Stored data entries
--------------------------------

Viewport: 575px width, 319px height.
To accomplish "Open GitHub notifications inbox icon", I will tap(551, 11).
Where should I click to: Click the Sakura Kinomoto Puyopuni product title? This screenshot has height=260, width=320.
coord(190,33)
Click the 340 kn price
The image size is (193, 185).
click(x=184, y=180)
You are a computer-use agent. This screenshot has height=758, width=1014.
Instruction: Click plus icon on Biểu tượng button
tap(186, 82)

--------------------------------

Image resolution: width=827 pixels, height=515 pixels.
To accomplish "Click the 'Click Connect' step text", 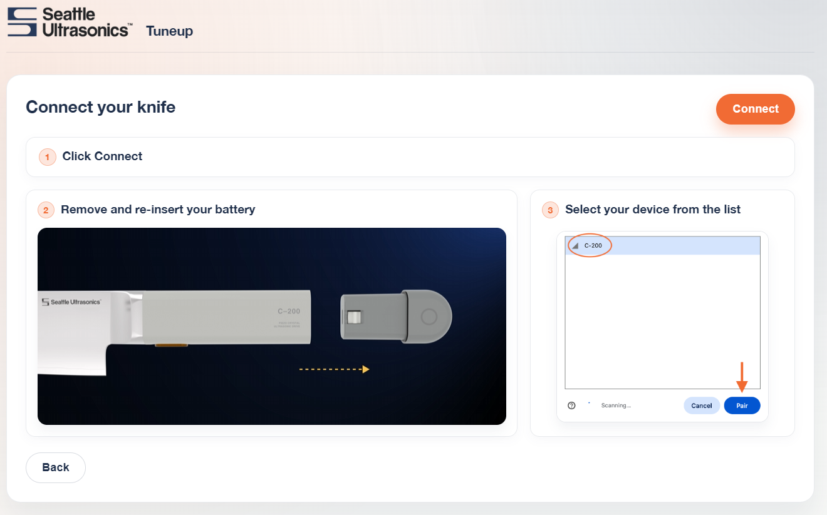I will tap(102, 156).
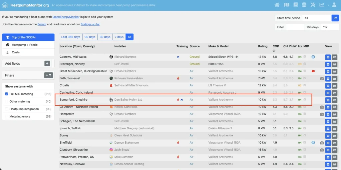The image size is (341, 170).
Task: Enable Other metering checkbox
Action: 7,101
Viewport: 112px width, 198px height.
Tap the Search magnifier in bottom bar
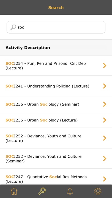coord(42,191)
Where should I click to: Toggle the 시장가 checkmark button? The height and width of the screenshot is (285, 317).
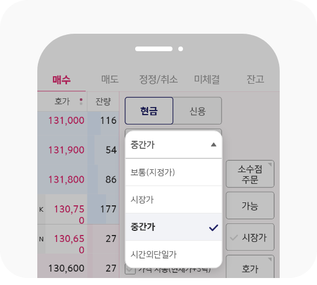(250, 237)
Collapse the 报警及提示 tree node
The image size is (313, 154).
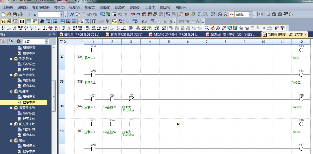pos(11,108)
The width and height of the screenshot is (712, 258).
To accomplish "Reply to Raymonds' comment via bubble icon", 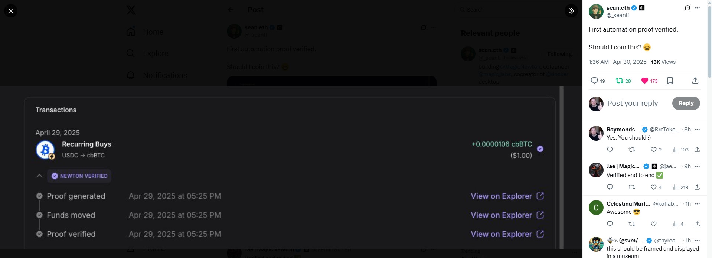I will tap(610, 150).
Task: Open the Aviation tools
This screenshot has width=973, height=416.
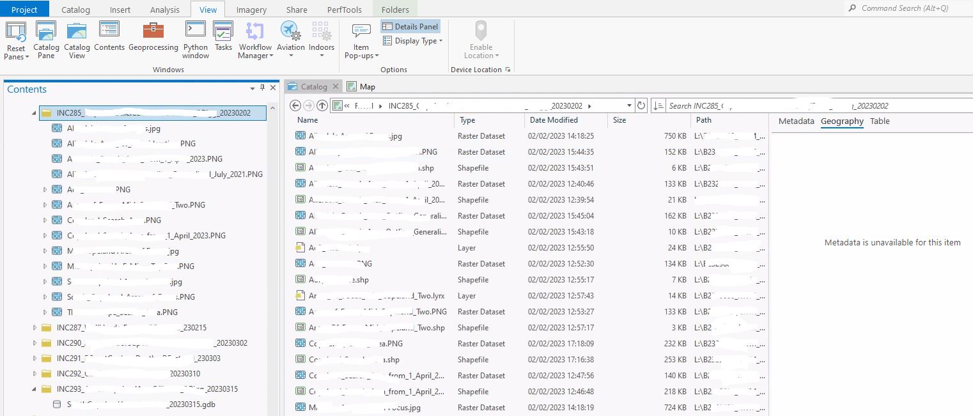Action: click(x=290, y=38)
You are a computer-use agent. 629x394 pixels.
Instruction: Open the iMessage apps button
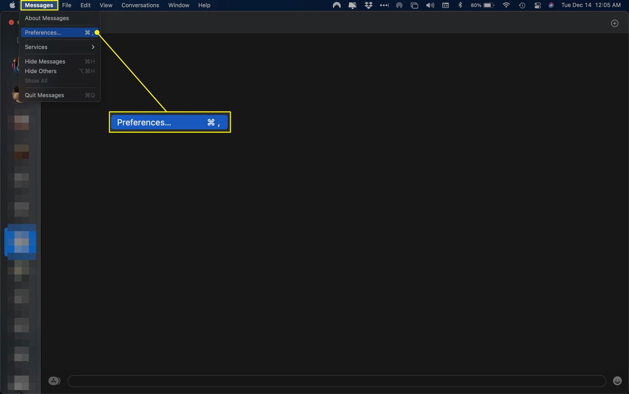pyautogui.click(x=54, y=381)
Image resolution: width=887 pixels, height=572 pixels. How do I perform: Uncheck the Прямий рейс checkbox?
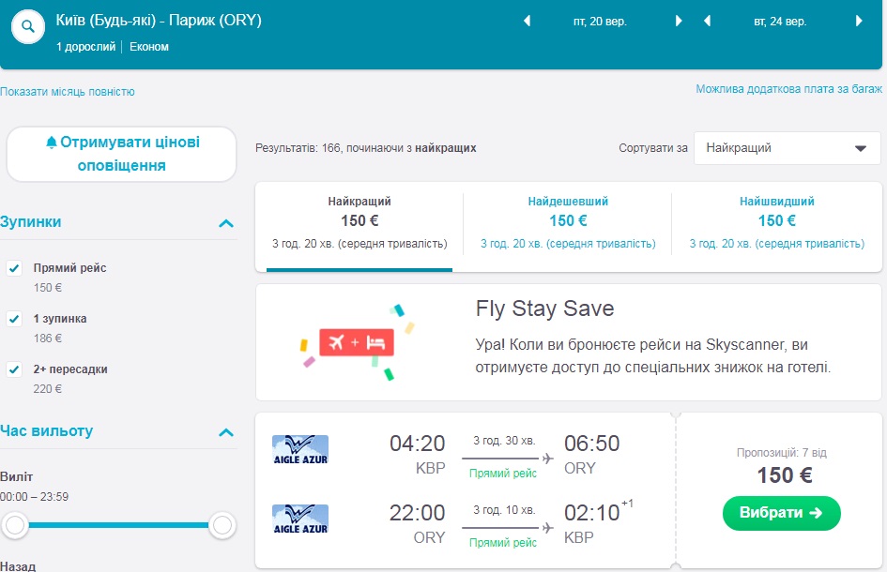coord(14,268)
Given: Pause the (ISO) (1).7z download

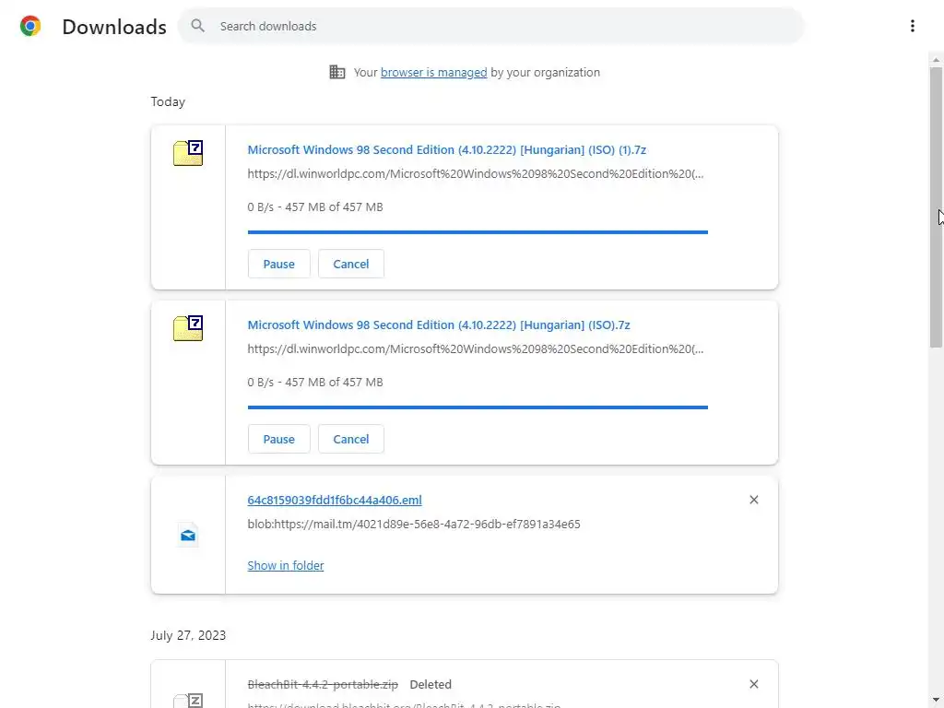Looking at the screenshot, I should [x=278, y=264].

--------------------------------

* **YOUR OBJECTIVE**: Only a number is expected in response: how many lines of the records above include the word "Viewport".

* **EXERCISE RESULT**: 2